The outbreak rises amidst a crisis, with medication shortages, even preventing Venezuelans to seek treatment. Dr. Oscar Noya admits the shortages of several common use medications (antihypertensive, insulin, antiarrhythmic, antibiotics, etc.) and other specific medications for diseases exclusively treated by the Health Ministry (malaria, Chagas, etc.). However, in this specific case, it was possible to acquire all medication needed to treat the infected people. We do not know how large are the medication supplies in the Environmental Health offices from the Health Ministry in Táchira State, he acknowledges while adding that, based on prior experiences, treatment will probably be held with benznidazole. Dr. Javier Sayago agrees to his colleagues statement and emphasizes that fortunately the sanitary authorities’ opportune intervention with the epidemiological siege was able to break the transmission chain, with proper control. About the treatment, our worse scenario would have been the deaths of people with Trypanosoma identified in blood tests, however, authorities responded with medication supply, he adds.

Asked about spraying in households presumed to host the Trypanosoma cruzi parasite, as well as residual waters, both experts agreed the measure is enough, given they meet the World Health Organizations normative.

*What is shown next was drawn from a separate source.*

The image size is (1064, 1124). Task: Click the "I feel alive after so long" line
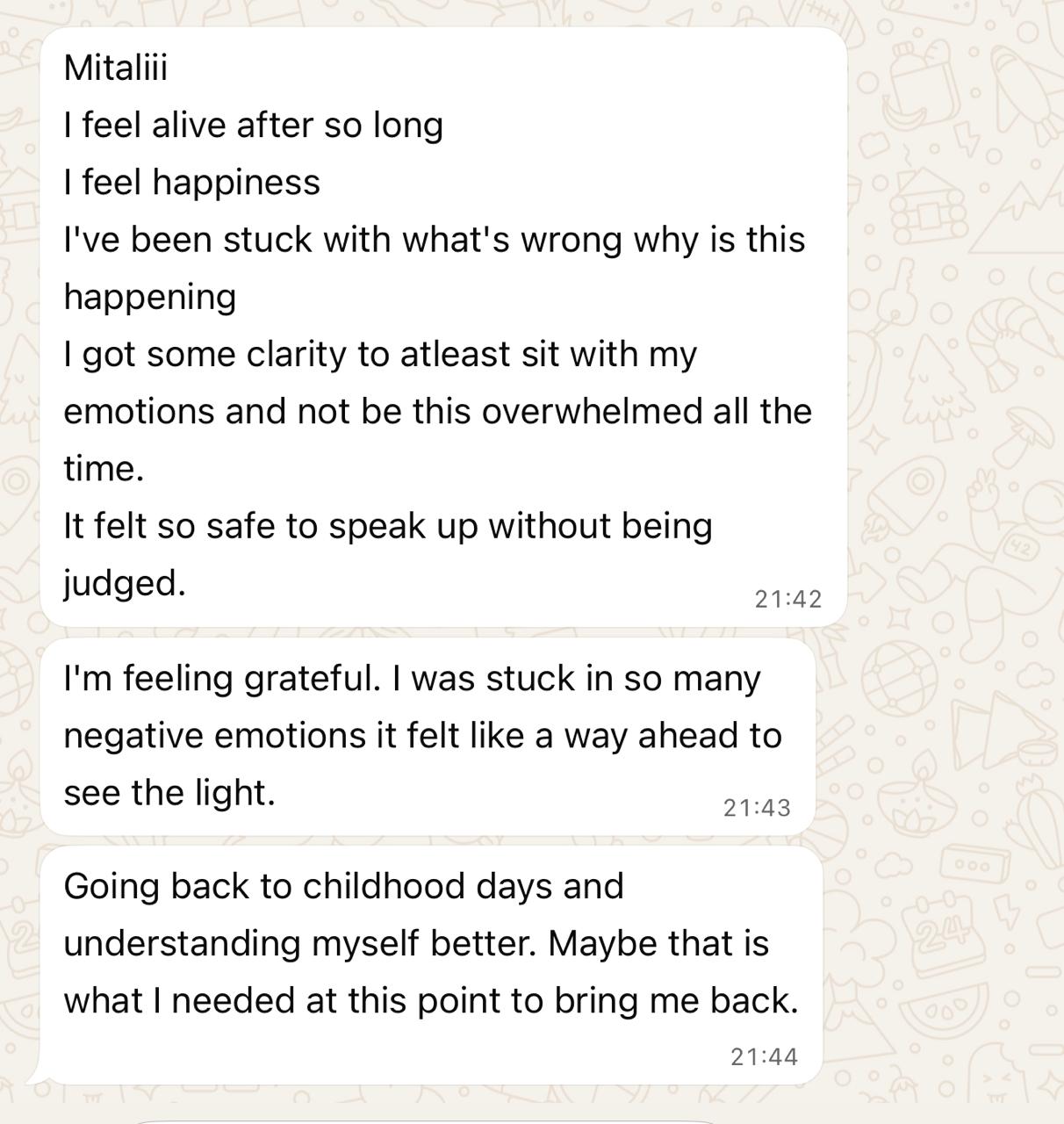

For Dr. Oscar Noya, the most important is to educate the population in order to prevent these outbreaks, especially regarding food preparation and storage, use of mosquito nets in doors and windows, cleaning breaches in walls to avoid the vectors presence, pasteurizing homemade juices and broths, besides keeping animals far from the households, among others. Dr. Javier Sayago adds that the country always undertakes prevention measures, considering the prevalence areas and large number of people in risk situations. In this case, it was actually an endemic outbreak, there was no need to register as an epidemic, nor to alert the Country, since it never left the area where it started and proper actions were put in practice, he says.

Considering the constant flow of Venezuelans migrating to Colombia, the possibility of the disease reaching this country was considered. However, both tropical diseases specialists ruled out this possibility. We do not foresee this possibility, since for now it is a very localized fact, and again, we have cut the epidemiological chain in time, says Dr. Javier Sayago. Dr. Oscar Noya emphasizes that Chagas Disease is present in all Latin American countries where the disease is transmitted, but only now it has been reported in Brazil, Venezuela, Colombia, French Guyana and Bolivia. I believe it is important for the Colombian government to start their safety protocols for other diseases, as measles, diphtheria, TBC, etc. Colombia has registered important outbreaks as I said, from which, certainly some started in Venezuela, since some patients crossed the border seeking treatment, he says.

Finally, infectious diseases physician Javier Sayago says the situation could be more alarming. According to him, over six million Venezuelans are at risk of Chagas diseases because Venezuela is an endemic area. To him, it is necessary to provide more treatments in the area, even for patients who have had the disease for a long time and will be treated for 30 to 40 years, since after this period, they may have heart manifestations and treatment will no longer be possible.